1.iアプリではどんなクラスが用意されていて使うことができるのか。私たちは普段AWTやSwingのライブラリを使ってFrameやらAppletやら作って、そこにButtonやらFieldやら配置していますね。しかしこれらは全て使えません。代りに、i-mode用のライブラリにあるクラスを使ってアプリケーションを作ることになります。

2.iアプリはどうやって起動され、終了されるのか。ダブルクリックで起動したり、MS-DOSプロンプトからJavaコマンドで実行したりするわけじゃありませんから、「iアプリはこのようにしてロードされ実行される」といった仕組みを理解しておかないといけません。また、iアプリを終了する方法もわからないといけないですね。

 これらについて、まず概略だけでも理解できるようになれば、なんとかiアプリは作れそうです。

 

■iアプリを作る!

 では、とりあえずごく簡単なiアプリを作ってみましょう。とりあえず、DoCoMO純正のツールなどがあればコンパイル&Runは簡単なんですが、ここではWindows以外でも一応できるよう、J2SEベースで説明していきます。――まず、テキストエディタなどを起動し、ソースコードを作成しましょう。
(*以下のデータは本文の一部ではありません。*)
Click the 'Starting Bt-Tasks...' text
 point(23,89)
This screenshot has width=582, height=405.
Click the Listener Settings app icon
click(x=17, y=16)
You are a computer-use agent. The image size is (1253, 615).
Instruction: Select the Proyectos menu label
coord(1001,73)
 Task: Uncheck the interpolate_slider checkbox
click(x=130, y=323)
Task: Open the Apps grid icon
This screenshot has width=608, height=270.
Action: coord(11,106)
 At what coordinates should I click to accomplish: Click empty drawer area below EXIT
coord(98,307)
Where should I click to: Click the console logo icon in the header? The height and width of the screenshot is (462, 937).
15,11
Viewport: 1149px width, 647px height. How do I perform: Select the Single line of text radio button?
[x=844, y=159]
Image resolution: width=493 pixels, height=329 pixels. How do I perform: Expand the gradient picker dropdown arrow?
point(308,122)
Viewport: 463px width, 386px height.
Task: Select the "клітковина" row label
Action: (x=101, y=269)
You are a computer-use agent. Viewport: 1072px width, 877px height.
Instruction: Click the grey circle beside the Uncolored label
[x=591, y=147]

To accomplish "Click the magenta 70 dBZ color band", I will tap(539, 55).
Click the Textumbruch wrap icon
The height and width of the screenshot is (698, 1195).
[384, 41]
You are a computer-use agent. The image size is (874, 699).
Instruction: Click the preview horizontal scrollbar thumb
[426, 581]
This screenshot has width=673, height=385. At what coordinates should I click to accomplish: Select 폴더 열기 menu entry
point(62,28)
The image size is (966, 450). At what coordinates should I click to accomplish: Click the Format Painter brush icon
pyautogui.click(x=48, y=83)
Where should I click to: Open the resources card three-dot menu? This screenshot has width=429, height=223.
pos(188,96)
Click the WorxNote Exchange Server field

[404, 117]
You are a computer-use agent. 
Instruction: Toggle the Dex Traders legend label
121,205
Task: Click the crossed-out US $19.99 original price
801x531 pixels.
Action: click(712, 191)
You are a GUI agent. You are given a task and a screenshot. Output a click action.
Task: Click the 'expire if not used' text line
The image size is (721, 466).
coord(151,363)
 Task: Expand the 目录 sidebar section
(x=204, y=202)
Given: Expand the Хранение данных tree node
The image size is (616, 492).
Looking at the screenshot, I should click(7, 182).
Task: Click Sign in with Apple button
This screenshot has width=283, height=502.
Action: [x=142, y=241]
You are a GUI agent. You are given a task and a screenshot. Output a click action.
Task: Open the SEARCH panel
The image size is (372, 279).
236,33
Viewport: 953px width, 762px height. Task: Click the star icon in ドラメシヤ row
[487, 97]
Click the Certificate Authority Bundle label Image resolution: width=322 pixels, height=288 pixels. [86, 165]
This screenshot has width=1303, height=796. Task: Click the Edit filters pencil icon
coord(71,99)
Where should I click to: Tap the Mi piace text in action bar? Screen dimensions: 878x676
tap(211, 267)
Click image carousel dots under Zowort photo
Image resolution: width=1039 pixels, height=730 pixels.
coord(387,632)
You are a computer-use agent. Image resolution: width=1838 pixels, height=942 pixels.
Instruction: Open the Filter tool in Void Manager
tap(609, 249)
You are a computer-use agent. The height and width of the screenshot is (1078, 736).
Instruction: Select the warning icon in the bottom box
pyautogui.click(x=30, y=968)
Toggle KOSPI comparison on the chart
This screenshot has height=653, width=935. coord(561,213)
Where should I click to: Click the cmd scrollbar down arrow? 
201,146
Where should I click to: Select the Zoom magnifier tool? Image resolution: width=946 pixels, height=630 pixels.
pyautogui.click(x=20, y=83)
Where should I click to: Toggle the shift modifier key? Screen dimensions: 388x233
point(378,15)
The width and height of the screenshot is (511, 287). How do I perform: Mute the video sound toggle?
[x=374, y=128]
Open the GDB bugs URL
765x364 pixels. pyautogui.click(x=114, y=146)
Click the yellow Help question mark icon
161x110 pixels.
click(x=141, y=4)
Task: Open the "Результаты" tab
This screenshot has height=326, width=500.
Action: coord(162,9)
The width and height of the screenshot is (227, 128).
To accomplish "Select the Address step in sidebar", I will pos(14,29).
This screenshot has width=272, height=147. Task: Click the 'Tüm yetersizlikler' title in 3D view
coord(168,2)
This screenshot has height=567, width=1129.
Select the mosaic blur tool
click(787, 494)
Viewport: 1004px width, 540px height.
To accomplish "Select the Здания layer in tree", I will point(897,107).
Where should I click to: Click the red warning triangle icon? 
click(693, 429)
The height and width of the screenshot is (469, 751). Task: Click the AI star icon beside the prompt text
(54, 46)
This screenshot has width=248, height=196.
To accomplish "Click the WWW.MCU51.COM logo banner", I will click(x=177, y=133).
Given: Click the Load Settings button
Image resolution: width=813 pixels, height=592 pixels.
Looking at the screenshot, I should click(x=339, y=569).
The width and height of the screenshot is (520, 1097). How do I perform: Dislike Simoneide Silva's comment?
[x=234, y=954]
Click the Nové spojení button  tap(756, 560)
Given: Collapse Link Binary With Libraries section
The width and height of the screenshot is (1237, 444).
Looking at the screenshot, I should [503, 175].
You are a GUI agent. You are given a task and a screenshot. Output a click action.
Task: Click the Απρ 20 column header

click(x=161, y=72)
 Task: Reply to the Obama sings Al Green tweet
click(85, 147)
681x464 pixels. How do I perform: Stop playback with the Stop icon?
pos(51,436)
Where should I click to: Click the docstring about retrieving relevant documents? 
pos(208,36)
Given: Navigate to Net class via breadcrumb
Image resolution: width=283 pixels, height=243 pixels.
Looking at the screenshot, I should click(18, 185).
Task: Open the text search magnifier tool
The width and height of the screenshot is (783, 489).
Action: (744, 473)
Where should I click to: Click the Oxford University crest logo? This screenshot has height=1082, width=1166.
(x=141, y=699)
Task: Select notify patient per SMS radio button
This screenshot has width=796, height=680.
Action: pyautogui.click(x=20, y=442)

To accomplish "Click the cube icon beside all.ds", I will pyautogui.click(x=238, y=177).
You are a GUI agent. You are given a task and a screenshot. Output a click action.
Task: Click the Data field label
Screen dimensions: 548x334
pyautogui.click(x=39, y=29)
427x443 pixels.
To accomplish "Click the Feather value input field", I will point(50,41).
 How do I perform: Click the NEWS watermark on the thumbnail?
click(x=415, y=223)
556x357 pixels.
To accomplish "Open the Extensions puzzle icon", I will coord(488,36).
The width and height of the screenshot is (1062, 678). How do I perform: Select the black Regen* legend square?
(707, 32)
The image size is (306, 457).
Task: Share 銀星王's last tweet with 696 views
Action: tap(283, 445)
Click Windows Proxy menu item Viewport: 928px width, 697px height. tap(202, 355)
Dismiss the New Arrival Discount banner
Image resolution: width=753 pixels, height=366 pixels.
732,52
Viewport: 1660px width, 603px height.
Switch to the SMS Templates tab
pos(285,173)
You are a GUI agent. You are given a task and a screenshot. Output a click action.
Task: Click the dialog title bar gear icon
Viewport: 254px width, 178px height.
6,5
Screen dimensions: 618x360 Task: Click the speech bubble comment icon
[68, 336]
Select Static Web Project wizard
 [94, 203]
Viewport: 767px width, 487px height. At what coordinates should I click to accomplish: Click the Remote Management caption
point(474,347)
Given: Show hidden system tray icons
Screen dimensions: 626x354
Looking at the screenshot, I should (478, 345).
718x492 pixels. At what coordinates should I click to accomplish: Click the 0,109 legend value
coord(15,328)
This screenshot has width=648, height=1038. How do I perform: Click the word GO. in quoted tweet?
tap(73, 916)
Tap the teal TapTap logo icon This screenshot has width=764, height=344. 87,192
以下がそのコードです。細かい説明は後にして、記述をしたら「Test1.java」というファイル名で保存して下さい。

 

import com.nttdocomo.ui.*;
public class Test1 extends IApplication {
public void start() { Display.setCurrent(new Test1Frame(this)); }
}
class Test1Frame extends Panel implements SoftKeyListener { IApplication app;
public Test1Frame(IApplication a){ app = a; setTitle("Hello"); setSoftLabel(Frame.SOFT_KEY_1, "Exit"); setSoftLabel(Frame.SOFT_KEY_2, "TEST"); setSoftKeyListener(this); }
public void softKeyPressed(int softKey) { switch(softKey){ case Frame.SOFT_KEY_1: app.terminate(); break; case Frame.SOFT_KEY_2: Dialog dl = new Dialog(Dialog.DIALOG_INFO,"Test"); dl.setText("This is Test."); dl.show(); break; } }
public void softKeyReleased(int softKye){}
}

 

 次に、MS-DOSプロンプトを起動してコンパイルをします。cdコマンドでディレクトリを移動し、javacコマンドでコンパイルをします。が! 単に「javac Test1.java」ではコンパイルはできません。インストールしたi-JADEのJARファイルをクラスパスに指定し、ここからライブラリを読み込むようにする必要があります。これには「javac -classpath 《パスの指定》 ○○.java」というように、ライブラリとするJARファイルを指定してjavacを実行します。例えば、i-JADE Liteをライブラリとして使ってコンパイルするならば、こんな感じになります。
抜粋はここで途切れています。